Chancellor George Osborne has warned that at least half a million jobs would be lost within 2 years of a vote to leave the European Union.
Speaking during a visit to B&Q headquarters in Hampshire, with Prime Minister David Cameron, he said the latest Treasury analysis shows an immediate impact of a Brexit on the economy, jobs and house prices.
"The conclusion is all would be hit", Mr Osborne said.
"Households and businesses will know that Britain is going to be poorer in the future so they'll start cutting back on spending now and avoiding big investments and that has an effect on the economy now."
"Leaving the EU creates a huge amount of uncertainty," he added.
The Treasury's Analysis
Treasury officials used two models in its analysis to look at the possible effects on the UK:
- A 'shock' scenario, which the Treasury says uses cautious assumptions and links the size of the transition effect to the central estimate of the UK adopting a negotiated bilateral agreement with the EU
- A 'severe shock' scenario, which is linked to the estimate of Britain leaving the Single Market and defaulting to membership of the World Trade Organisation.
- Under the severe shock scenario, average real wages would fall by 4%, and they would drop by 2.8% under the shock case.
- Sterling would fall by 15% under a severe shock, and 12% if damage was limited to a shock scenario.
- GDP would drop by either 3.6%, or 6%, under the scenarios.
Brexit 'would push Britain into a recession'
Mr Osborne said the result of the Treasury's analysis "were clear, a vote to leave would push our economy into a recession".
"Real wages will fall by almost 3% in the first two years compared to where they'd be if we remain in the EU, " he added.
"To put that in perspective - that's a pay cut worth almost £800 a year to someone working full-time on the average wage.
"Within two years, at least half a million jobs would be lost."
Cameron warns of "DIY recession"
The prime minister also warned that leaving the EU would be the "self-destruct option" for Britain.
"This could be, for the first time in history, a recession brought on ourselves.

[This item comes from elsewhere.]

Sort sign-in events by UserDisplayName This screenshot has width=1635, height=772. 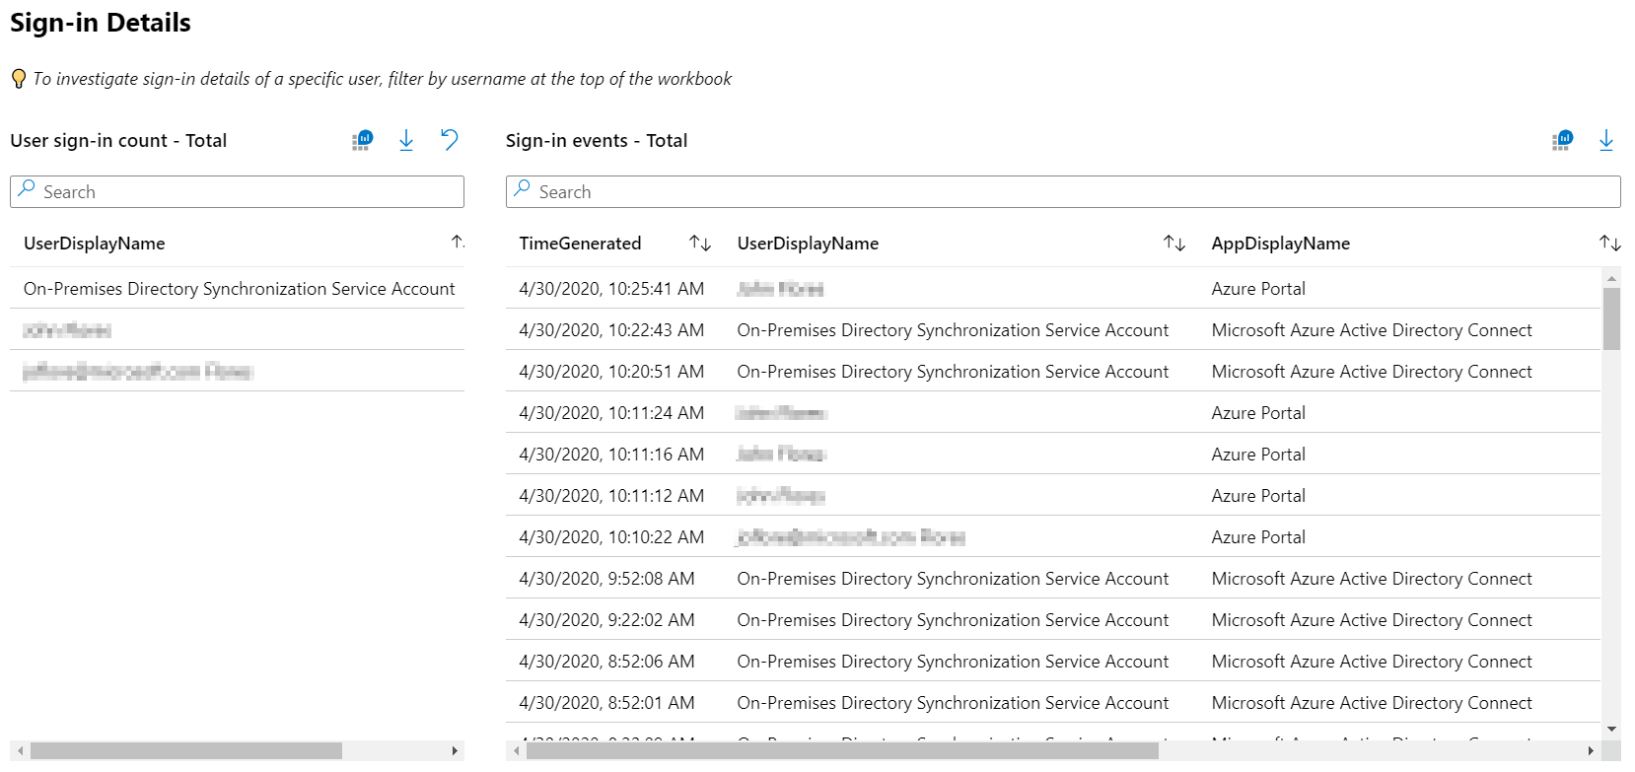[1173, 244]
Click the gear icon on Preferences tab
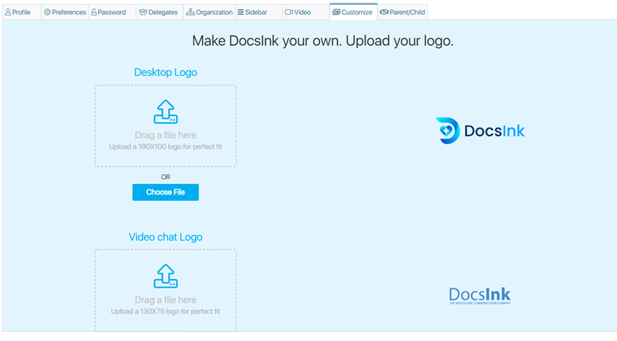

As I stand here in B&Q, it would be a DIY recession."
Mr Cameron added that the Treasury predictions were not a "radical" surprise and denied that it was a "DIY forecast".
"This comes after very similar warnings from a number of organisations so the Treasury is not today saying something radical or unexpected.
Former Conservative chancellor, Lord Lawson, who is a member of the Vote Leave campaign, said the Treasury's analysis was "scaremongering".
"The Treasury has enough trouble with forecasts even when they are trying to get them right.
"This time they have simply assumed a disaster in order to scare the pants off the British people," he added.